EXERCISE
Pictures do not belong in the copy. Write out exactly the lines from the one containing "You are a GUI" through the end of the data.
--- PROVIDED ENTRIES ---
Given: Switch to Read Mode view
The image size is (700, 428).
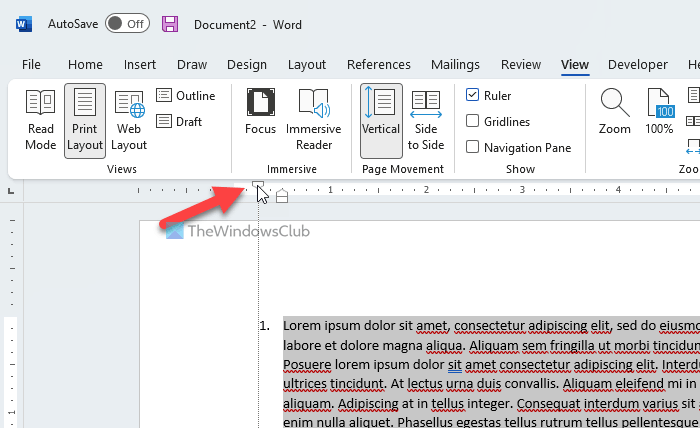Looking at the screenshot, I should point(41,119).
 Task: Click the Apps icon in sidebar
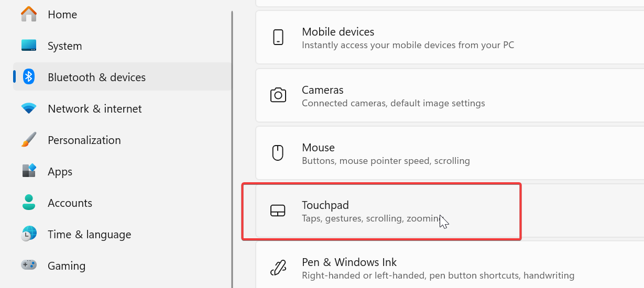29,171
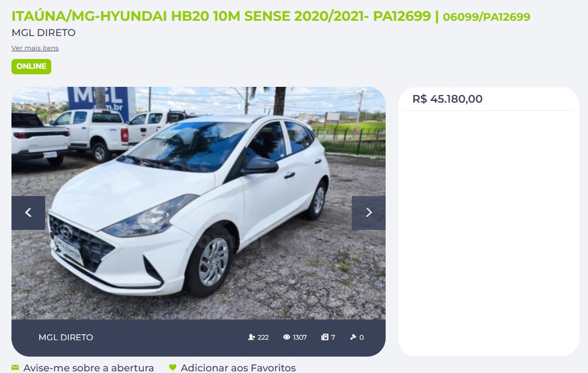Select Avise-me sobre a abertura
588x373 pixels.
88,368

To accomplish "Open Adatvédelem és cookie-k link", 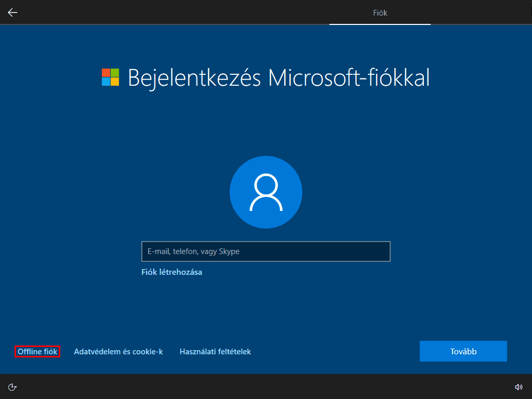I will tap(118, 352).
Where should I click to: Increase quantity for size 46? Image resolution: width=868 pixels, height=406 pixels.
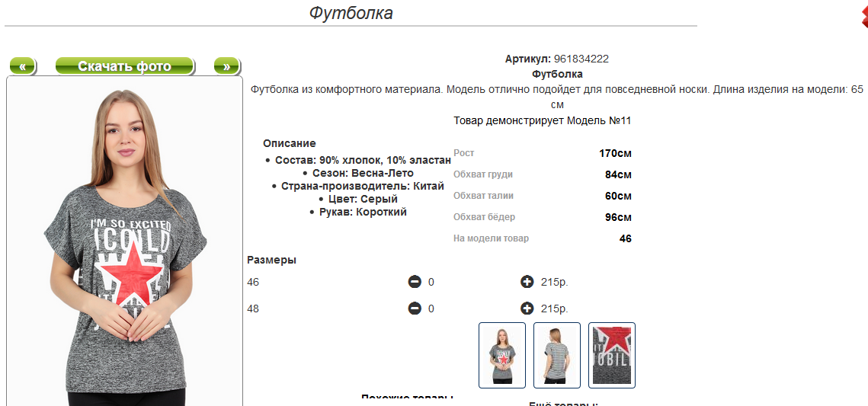click(527, 283)
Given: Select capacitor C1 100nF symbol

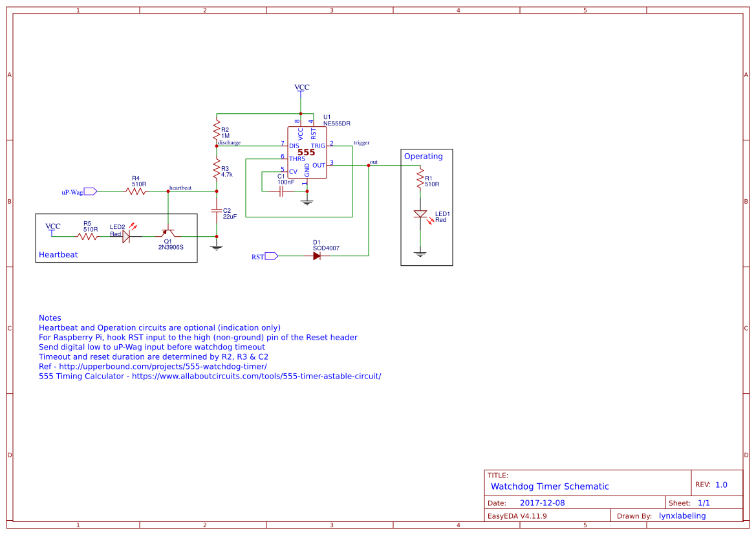Looking at the screenshot, I should (x=280, y=191).
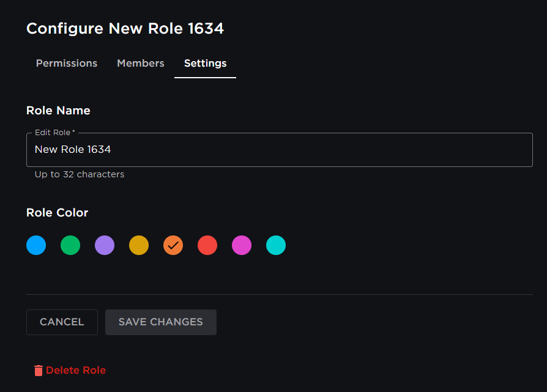Click the trash icon next to Delete Role

click(38, 370)
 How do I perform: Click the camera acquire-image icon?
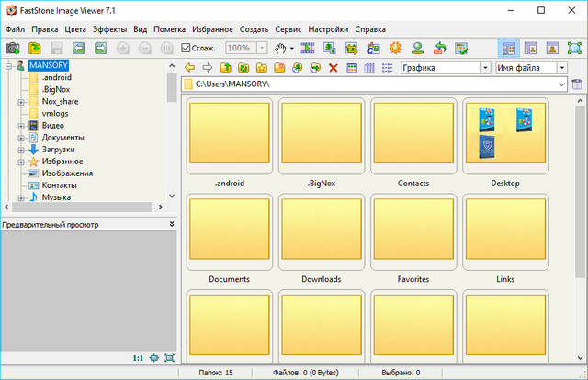point(13,48)
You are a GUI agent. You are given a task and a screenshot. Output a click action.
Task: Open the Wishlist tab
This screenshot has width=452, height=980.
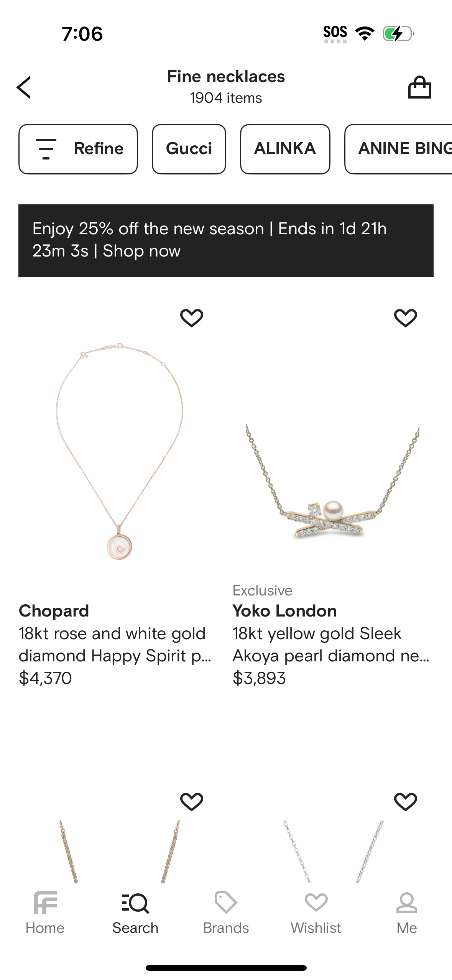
---
YOUR SOLUTION
You are a GUI agent. You are given a task and a screenshot. Output a click action.
Task: Open the Wishlist tab
This screenshot has width=452, height=980.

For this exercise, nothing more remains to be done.